Meta Ads werden teurer

Neue Standortgebühren mit Auswirkungen auf Werbebudgets 💸

8. Mai 2026

Ab dem 1. Juli 2026 führt Meta sogenannte Standortgebühren für Werbeanzeigen ein. Betroffen sind Unternehmen, die Werbung auf Instagram oder Facebook in bestimmten Ländern ausspielen. Der Hintergrund: Immer mehr Staaten erheben Digitalsteuern auf digitale Dienstleistungen. Diese zusätzlichen Kosten gibt Meta künftig direkt an Werbetreiber:innen weiter.

Was sind Meta Standortgebühren? 📊

Die neuen Gebühren werden nicht anhand des Standorts deines Unternehmens berechnet, sondern dort, wo deine Anzeigen ausgespielt werden.
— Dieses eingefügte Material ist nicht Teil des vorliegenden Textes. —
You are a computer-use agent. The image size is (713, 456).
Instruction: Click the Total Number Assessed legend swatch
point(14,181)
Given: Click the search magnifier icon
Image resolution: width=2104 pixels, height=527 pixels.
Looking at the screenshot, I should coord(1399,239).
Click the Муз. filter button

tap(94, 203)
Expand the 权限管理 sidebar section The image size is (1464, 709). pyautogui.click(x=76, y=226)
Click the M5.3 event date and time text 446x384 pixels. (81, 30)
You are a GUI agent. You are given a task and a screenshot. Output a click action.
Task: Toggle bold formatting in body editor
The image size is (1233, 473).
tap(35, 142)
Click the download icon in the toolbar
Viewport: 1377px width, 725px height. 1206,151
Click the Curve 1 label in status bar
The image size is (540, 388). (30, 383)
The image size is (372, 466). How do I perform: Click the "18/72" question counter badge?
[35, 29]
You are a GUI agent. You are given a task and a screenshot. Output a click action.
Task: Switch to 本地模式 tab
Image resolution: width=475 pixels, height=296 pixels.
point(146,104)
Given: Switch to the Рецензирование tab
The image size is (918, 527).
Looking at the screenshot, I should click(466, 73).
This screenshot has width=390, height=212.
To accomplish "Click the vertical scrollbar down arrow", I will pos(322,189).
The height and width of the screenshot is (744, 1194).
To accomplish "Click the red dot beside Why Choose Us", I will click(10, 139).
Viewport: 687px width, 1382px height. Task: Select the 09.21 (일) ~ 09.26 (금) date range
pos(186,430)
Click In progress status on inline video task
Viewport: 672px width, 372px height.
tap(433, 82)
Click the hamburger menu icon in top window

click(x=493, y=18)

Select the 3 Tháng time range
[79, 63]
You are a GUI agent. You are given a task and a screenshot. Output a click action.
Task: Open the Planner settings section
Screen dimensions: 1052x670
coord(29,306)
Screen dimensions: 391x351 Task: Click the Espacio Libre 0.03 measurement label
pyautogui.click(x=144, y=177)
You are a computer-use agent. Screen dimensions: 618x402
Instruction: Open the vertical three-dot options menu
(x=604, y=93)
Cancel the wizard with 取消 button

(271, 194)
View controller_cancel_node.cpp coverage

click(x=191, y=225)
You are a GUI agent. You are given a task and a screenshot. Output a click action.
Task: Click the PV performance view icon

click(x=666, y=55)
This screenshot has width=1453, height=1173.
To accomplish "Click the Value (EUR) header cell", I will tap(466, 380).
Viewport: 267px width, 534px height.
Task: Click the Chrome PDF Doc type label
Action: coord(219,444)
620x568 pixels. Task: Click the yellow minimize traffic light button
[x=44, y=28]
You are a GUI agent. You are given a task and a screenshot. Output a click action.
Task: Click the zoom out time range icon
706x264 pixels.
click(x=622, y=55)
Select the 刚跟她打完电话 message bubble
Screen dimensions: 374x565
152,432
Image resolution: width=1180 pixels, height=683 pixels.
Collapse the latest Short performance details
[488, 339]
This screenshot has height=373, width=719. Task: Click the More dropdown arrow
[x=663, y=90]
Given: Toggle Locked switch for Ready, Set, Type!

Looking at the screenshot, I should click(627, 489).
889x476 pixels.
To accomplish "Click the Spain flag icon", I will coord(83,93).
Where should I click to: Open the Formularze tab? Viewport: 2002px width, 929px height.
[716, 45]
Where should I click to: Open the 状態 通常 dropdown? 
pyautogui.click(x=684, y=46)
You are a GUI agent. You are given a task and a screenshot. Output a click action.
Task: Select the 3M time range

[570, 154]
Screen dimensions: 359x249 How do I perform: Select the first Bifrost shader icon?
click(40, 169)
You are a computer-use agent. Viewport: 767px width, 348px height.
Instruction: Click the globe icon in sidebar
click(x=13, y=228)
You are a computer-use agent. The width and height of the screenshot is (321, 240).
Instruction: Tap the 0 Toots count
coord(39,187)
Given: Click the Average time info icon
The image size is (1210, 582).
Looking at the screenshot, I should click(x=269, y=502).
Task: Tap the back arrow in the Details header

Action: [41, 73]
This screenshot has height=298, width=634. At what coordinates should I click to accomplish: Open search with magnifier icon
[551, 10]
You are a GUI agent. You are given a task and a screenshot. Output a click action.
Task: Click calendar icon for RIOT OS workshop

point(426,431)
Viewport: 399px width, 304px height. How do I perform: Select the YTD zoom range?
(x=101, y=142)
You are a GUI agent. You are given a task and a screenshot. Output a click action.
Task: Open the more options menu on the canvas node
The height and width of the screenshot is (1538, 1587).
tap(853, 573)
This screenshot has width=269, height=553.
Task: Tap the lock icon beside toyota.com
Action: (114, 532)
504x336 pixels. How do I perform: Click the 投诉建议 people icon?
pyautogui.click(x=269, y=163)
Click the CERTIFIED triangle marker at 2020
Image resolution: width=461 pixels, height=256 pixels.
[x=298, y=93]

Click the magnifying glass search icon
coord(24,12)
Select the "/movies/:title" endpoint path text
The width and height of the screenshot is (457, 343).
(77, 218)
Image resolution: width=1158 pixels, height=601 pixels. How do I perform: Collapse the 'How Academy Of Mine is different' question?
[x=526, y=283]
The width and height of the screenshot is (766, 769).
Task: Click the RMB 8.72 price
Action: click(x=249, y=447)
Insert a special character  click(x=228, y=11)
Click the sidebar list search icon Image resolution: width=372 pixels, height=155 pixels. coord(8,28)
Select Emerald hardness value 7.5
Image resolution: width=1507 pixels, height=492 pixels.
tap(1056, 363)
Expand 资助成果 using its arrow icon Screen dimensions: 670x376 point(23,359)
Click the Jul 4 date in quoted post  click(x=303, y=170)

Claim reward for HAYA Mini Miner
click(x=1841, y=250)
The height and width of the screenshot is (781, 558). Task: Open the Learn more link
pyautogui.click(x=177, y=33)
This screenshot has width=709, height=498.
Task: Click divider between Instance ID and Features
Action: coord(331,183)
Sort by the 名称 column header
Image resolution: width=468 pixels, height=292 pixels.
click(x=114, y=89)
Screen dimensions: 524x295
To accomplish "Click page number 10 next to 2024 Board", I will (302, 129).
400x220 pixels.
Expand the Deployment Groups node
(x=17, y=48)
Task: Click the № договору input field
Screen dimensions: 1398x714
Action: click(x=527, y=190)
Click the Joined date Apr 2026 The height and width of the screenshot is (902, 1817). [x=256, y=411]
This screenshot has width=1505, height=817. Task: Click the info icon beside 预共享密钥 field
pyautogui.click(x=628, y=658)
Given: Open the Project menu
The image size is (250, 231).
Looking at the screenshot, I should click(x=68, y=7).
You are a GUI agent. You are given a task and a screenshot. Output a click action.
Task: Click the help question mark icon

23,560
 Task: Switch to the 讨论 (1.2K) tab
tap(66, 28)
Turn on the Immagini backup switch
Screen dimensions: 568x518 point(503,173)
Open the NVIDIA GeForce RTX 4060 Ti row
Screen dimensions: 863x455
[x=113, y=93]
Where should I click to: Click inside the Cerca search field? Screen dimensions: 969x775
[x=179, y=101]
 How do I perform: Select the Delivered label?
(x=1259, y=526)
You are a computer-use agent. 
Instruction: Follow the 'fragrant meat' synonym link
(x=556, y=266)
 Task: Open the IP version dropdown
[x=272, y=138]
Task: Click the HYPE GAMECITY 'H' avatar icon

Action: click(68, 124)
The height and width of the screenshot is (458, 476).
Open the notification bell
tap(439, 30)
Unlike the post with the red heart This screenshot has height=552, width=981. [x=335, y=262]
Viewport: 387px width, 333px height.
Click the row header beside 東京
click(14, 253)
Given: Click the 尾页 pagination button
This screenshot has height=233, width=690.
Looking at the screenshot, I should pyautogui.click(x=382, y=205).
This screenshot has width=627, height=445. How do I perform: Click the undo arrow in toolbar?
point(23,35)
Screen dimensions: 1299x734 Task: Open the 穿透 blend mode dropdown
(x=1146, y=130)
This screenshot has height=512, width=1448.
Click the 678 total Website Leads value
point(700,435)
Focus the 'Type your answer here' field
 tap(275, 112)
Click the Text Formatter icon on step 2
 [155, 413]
Entscheidend ist also die Zielgruppe deiner Kampagne.

Ab Juli gelten die Standortgebühren unter anderem für folgende Länder:

  • 🇦🇹 Österreich: 5 %
  • 🇫🇷 Frankreich: 3 %
  • 🇮🇹 Italien: 3 %
  • 🇪🇸 Spanien: 3 %
  • 🇹🇷 Türkei: 5 %
  • 🇬🇧 Vereinigtes Königreich: 2 %

Das bedeutet:
Wenn ihr beispielsweise Ads im Wert von CHF 1’000.–  in Frankreich ausspielt, kommen zusätzlich CHF 30.– Standortgebühren dazu.

Wichtig dabei: Diese Gebühren sind nicht Teil deines Kampagnenbudgets. Sie werden nachträglich zusätzlich verrechnet und separat auf der Rechnung ausgewiesen.

Marketing Managerin in blauem Nadelstreifen arbeitet an Whiteboard und schreibt Informationen zu Meta Standortgebühren auf. | SR-STUDIOS

Warum ist das relevant? 🎯

Für viele Unternehmen klingt eine Gebühr von 2 bis 5 % erstmal überschaubar. Gerade bei grösseren Kampagnen oder mehreren Zielmärkten können diese Zusatzkosten aber schnell relevant werden.

Besonders betroffen sind:

  • Internationale Social Media Kampagnen
  • Unternehmen mit mehreren Zielmärkten
  • Performance Kampagnen mit hohen Werbebudgets
  • Click-to-WhatsApp Kampagnen

Vor allem im Performance Marketing, wo oft jeder Franken zählt, wirken sich zusätzliche Gebühren direkt auf KPIs wie ROAS oder Cost-per-Acquisition aus.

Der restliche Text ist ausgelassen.